Хью, слушавший ее с опущенной головой, вздрогнул при этих словах.
— Это правда, Хью, — продолжала Катарина, не отрывая своих зеленых глаз от его пронзительно-синих, смотревших на нее с изумлением. — Я люблю тебя.
Хью показалось, что руки его обладают какой-то своей, не зависимой от него волей. «Господи, прости меня», — подумал он, сжимая ее в объятиях. Она казалась мягкой, как бархат, теплой, как огонь, но при этом живой, реальной, той, о которой он мечтал всю свою жизнь.
Она обняла его за плечи, и Хью почувствовал, как ласковые пальцы перебирают его волосы. Подняв к нему лицо, Катарина доверчиво смотрела в синие глаза. Теплая волна захлестнула его. Хью зарылся лицом в ее глею, вдыхая теплый аромат ее кожи, нежно касаясь губами ямочки над ключицей.

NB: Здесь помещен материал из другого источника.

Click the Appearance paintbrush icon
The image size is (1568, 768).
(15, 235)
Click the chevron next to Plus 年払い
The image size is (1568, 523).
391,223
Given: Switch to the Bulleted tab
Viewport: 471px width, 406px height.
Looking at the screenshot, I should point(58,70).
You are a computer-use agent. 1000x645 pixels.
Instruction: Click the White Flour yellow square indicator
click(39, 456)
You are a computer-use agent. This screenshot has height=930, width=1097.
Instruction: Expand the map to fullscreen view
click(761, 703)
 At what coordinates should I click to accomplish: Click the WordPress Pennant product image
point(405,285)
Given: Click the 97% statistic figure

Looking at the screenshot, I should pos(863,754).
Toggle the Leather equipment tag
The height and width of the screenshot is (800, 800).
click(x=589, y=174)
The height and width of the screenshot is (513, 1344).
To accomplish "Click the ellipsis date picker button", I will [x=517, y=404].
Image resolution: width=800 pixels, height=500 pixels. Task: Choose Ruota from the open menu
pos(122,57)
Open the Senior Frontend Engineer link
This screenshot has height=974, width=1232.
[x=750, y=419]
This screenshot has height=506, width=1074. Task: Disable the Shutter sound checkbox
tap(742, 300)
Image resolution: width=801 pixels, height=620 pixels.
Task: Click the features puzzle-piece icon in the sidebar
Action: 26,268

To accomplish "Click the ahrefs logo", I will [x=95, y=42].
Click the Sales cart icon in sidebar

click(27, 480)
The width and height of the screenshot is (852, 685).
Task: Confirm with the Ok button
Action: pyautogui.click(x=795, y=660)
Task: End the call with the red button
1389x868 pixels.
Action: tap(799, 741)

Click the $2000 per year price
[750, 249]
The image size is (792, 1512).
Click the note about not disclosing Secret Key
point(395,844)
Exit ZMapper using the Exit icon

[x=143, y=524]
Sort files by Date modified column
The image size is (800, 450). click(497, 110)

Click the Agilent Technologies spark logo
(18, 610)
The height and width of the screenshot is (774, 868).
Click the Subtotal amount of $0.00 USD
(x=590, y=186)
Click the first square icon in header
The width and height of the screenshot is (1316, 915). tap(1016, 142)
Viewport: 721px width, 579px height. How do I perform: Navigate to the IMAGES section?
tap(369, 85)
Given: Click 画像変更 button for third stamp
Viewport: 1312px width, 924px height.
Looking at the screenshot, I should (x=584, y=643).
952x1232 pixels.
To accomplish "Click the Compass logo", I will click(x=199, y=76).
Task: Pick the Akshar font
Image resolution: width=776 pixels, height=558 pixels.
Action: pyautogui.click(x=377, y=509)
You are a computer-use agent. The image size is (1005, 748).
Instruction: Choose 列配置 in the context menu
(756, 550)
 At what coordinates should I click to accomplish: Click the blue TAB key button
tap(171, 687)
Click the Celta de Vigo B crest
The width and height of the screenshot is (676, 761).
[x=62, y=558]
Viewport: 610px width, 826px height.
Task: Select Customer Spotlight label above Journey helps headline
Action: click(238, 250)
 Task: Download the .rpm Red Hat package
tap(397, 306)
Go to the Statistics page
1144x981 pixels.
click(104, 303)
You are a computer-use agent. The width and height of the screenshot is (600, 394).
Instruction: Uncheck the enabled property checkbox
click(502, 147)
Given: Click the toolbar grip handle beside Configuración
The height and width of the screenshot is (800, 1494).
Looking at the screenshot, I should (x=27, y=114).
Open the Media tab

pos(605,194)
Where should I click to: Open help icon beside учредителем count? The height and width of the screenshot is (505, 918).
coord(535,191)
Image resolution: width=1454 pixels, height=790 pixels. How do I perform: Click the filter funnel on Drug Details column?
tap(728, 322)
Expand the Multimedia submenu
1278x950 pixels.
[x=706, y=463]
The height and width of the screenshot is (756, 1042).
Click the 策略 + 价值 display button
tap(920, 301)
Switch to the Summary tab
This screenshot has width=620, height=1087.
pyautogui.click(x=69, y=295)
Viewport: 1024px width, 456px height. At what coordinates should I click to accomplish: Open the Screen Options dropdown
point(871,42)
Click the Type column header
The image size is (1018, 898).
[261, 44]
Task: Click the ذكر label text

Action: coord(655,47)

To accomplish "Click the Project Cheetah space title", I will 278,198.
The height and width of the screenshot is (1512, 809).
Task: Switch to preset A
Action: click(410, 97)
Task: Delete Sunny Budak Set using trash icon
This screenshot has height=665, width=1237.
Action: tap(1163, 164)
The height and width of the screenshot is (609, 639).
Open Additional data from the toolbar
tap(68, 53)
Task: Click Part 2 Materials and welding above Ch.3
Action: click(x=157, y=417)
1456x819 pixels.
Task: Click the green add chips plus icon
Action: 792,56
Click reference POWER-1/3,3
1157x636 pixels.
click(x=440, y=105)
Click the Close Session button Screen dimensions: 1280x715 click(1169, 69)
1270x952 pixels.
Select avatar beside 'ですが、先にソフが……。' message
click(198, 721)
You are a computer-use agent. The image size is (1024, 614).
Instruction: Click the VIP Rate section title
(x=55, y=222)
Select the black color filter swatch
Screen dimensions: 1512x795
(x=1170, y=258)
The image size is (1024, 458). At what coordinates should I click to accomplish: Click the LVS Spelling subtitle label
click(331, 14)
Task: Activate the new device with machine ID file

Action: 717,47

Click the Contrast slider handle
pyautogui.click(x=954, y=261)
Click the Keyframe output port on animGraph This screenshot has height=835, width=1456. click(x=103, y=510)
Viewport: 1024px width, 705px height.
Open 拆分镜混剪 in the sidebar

— Катарина… — вырвался у него вздох, идущий откуда-то из глубины его страдающей души. Никогда он не нуждался ни в ком так, как в Катарине. Она воплотила в себе все его давнишние мечты и сновидения, которые он никогда не надеялся увидеть в реальности. Он услышал, как она шепчет его имя, и крепче прижал возлюбленную к себе. Губы их встретились, и никакая сила на свете не могла бы разделить эти души, так давно стремившиеся друг к другу. Чувство всепоглощающей нежности, захватившее его, исторгло из груди Хью хриплый стон.
— Я люблю тебя, Катарина! — слова шли откуда-то из самого сердца. Он понял, что любовь его более реальна, чем звезды над головой, чем земля под ногами. Он забыл об Адели, о долге, о законах и правилах. Была только Катарина и его великая любовь к ней.
— Я люблю тебя, — шептал он, задыхаясь и прижимая ее к сердцу. Закрыв глаза, он глубоко вдохнул свежий ночной воздух. — Я люблю тебя! «И да простит меня Господь!»